Gastev Où ça ? Montre.
Fiodor Regarde, Piotr, Lidia Nikolaevna a un sourcil en moins. Je n’ai jamais rien vu de plus drôle.
Gastev (il rit) Ça rend le visage complètement ridicule ! Fiodor C’est pour ça que c’est un peu tordu.
Lida Pourquoi m’offensez-vous ? (Elle pleure.)
Fiodor Personne ne vous offense, tout le monde vous aime. Lida Tu n’as pas honte, Pétia ?
Gastev Ce n’est pas moi, c’est lui…
Lida C’est vous deux !
Fiodor Lidia Nikolaevna, vous suivez terriblement la mode :ou bien c’est une robe neuve, ou un sourcil en moins. Gastev Ou vous recevez des inconnus.
Fiodor Ou vous changez de coiffure.
Lida (elle se lève) Je suis seule, et vous êtes deux. (Elle part dans la cuisine.)
Fiodor Ça, vous savez, chacun peut le dire de lui-même : je suis seul, et vous êtes deux.
Lida revient avec un plat.
Gastev Bien sûr, et moi aussi, on sait bien pourquoi… Allons, ne te fâche pas, Lida, laisse-nous manger tranquillement.
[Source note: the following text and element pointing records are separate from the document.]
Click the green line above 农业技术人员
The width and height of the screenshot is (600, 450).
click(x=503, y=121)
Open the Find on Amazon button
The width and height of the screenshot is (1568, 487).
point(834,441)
Nous, nous rions, et toi, tu pleures.

Lida s’assoit. Pause. Ils mangent.

(à Fiodor) Elle a bien marché, aujoud’hui ?
Fiodor Très bien, mais à l’avant gauche, quelque chose a encore fait un bruit. Je pense qu’il faudra quand même l’apporter pour qu’on la vérifie. Et qu’on règle les freins, au fait.
Gastev Il faudra surveiller, quand ces bandits feront le graissage, qu’ils n’oublient pas de graisser la boîte de vitesse, sinon, ils ne le font jamais…
Fiodor Le phare droit ne marchait pas, cette nuit ?
Gastev Non. Je vais changer l’ampoule aujourd’hui.
Lida (elle enlève les assiettes et apporte le thé) J’aimerais bien m’inscrire dans une bibliothèque.
Gastev (à Fiodor) En général,ces ampoules durent assez longtemps.
Fiodor La dernière fois qu’on l’a changée, c’était il y a trois ans.
Lida ...pour lire des livres russes, des nouvelles, des romans. Qui sont les écrivains d’aujourd’hui ?
Gastev (à Fiodor) Même plus. Quatre ans, sans doute.
(Il boit le thé.)

Lida Si j’avais un million, je m’inscrirais dans une bibliothèque.
Fiodor Chut, écoute : Lidia Nikolaevna veut dire quelque chose d’intelligent.
Lida Je m’inscrirais dans une bibliothèque, le soir je jouerais sur un beau piano et je prendrais une bonne, ne fût-ce que deux jours par semaine.
Gastev Ce n’est pas la vie, c’est le paradis. (Il se lève.) Bien, j’y vais. Ce genre de discussion me donne des idées sombres. (Il tapote l’épaule de Lida) Au revoir, Lidka. Au revoir, Fiodor (Gaiement.) Si j’en ai vraiment envie, je peux revenir au milieu de la nuit, je vous préviens.

(Il sort.) Pause.


Lida (elle s’assoit) Ça y est, on a mangé.
Fiodor (il ramasse le journal que Gastev a laissé par terre) Alors,tu dis qu’il y a des élections au Mexique ?
Lida Fédia, tu sais, bientôt tu seras tout à fait lui, son double.
Fiodor Ça doit être une maladie que tu transmets.
Lida (effrayée) Bientôt,je vais vous confondre.